Metarhizium anisopliae, formerly known as Entomophthora anisopliae (basionym), is a fungus that grows naturally in soils throughout the world and causes disease in various insects by acting as a parasite; it thus belongs to the entomopathogenic fungi. It is known to infect over 200 insect species, including termites. It is currently being used as a biological insecticide to control a number of pests such as grasshoppers, termites, thrips, etc. and its use in the control of malaria-transmitting mosquitos is under investigation.
The disease caused by the fungus is called green muscardine disease because of the green colour of its spores. When these mitotic (asexual) spores (called conidia) of the fungus come into contact with the body of an insect host, they germinate and the hyphae that emerge penetrate the cuticle. The fungus then develops inside the body eventually killing the insect after a few days; this lethal effect is very likely aided by the production of insecticidal cyclic peptides (destruxins). The cuticle of the cadaver often becomes red. If the ambient humidity is high enough, a white mould then grows on the cadaver that soon turns green as spores are produced. Most insects living near the soil have evolved natural defenses against entomopathogenic fungi like M. anisopliae.
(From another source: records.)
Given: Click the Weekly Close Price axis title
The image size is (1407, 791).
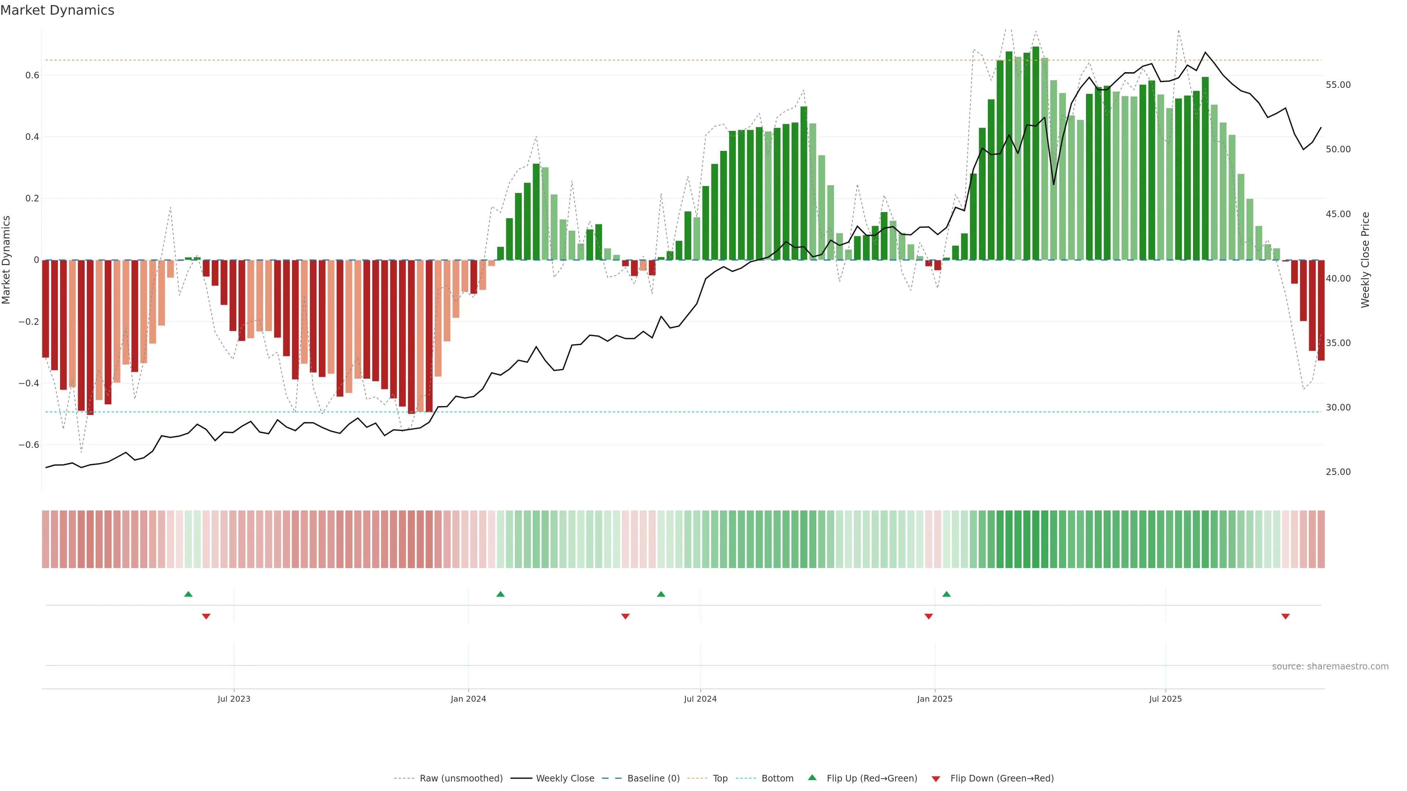Looking at the screenshot, I should (x=1365, y=260).
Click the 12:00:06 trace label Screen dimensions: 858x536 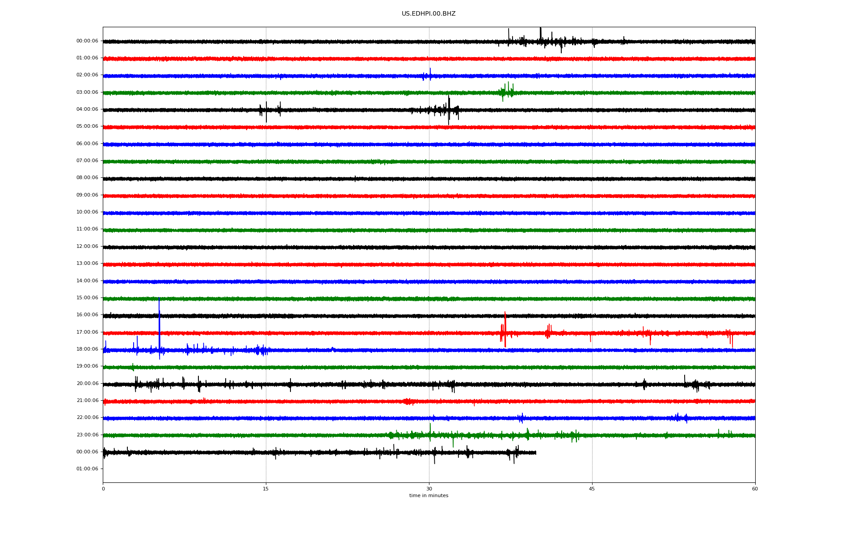tap(87, 247)
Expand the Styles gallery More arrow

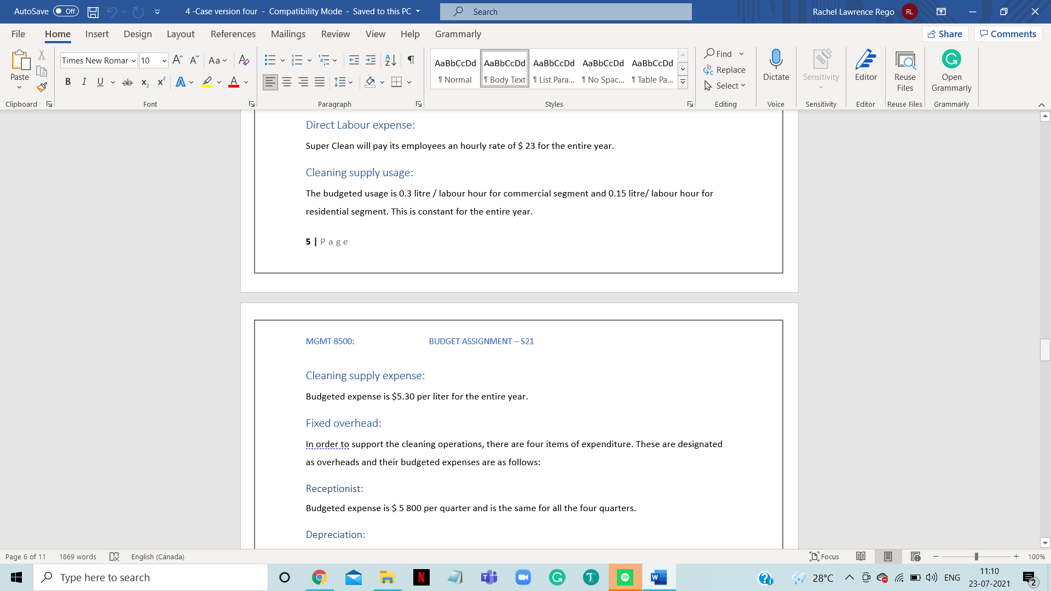click(x=683, y=83)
This fungus is therefore locked in an evolutionary battle to overcome these defenses, which has led to a large number of isolates (or strains) that are adapted to certain groups of insects.
Some isolates are so specific that they have attained variety status, like Metarhizium anisopliae var. acridum, which almost exclusively infects grasshoppers in the suborder Caelifera of the Orthoptera. Various research groups, including the international LUBILOSA Programme, have identified key technical challenges in the development of mycoinsecticide products including: isolate selection, mass production and delivery systems (formulation and application). In other words, insect control (mortality) depends on factors like the number of spores applied against the insect host, the formulation and weather conditions. Oil-based formulations allow the application of fungal spores under dry conditions, and is compatible with existing Ultra-Low Volume (ULV) application techniques for locust control.
Ilya I. Mechnikov named Metarhizium anisopliae after the insect species it was originally isolated from, the beetle Anisoplia austriaca. It is a mitosporic fungus with asexual reproduction, which was formerly classified in the form class Hyphomycetes of the form phylum Deuteromycota (also often called Fungi Imperfecti). The Deuteromycota were used to bring together all fungi for which no sexual stage (teleomorph) was known. It is therefore not a real taxon in the classical sense. With the advent of genetic profiling, it has now become possible to place these fungi in proper taxa. Most turn out to be the asexual forms (anamorphs) of fungi in the phylum Ascomycota. The teleomorphs of Metarhizium species appear to be members of the genus Metacordyceps. Metacordyceps taii (as Cordyceps taii) has been described as the teleomorph of Metarhizium taii, but the latter was later synonymised with Metarhizium anisopliae var. anisopliae. This means that Metacordyceps taii can now be considered the teleomorph of M. a. anisopliae. It is not yet clear whether the other varieties of M. anisopliae have their own teleomorphs. It is, however, possible that some, if not most, strains of M. anisopliae have lost the capability of reproducing sexually.
M. anisopliae does not appear to infect humans or other animals and is considered safe as an insecticide. The microscopic spores are typically sprayed on affected areas. A possible technique for malaria control is to coat mosquito nets or cotton sheets attached to the wall with them.
In August 2007, a team of scientists at the Indian Institute of Chemical Technology discovered a more efficient way of producing biodiesel which uses lipase, an enzyme produced in significant quantities by Metarhizium anisopliae; as opposed to other reactions which use enzymes that require heat in order to become active, the reaction that uses lipase runs at room temperature. The fungus is now a candidate for mass production of the enzyme.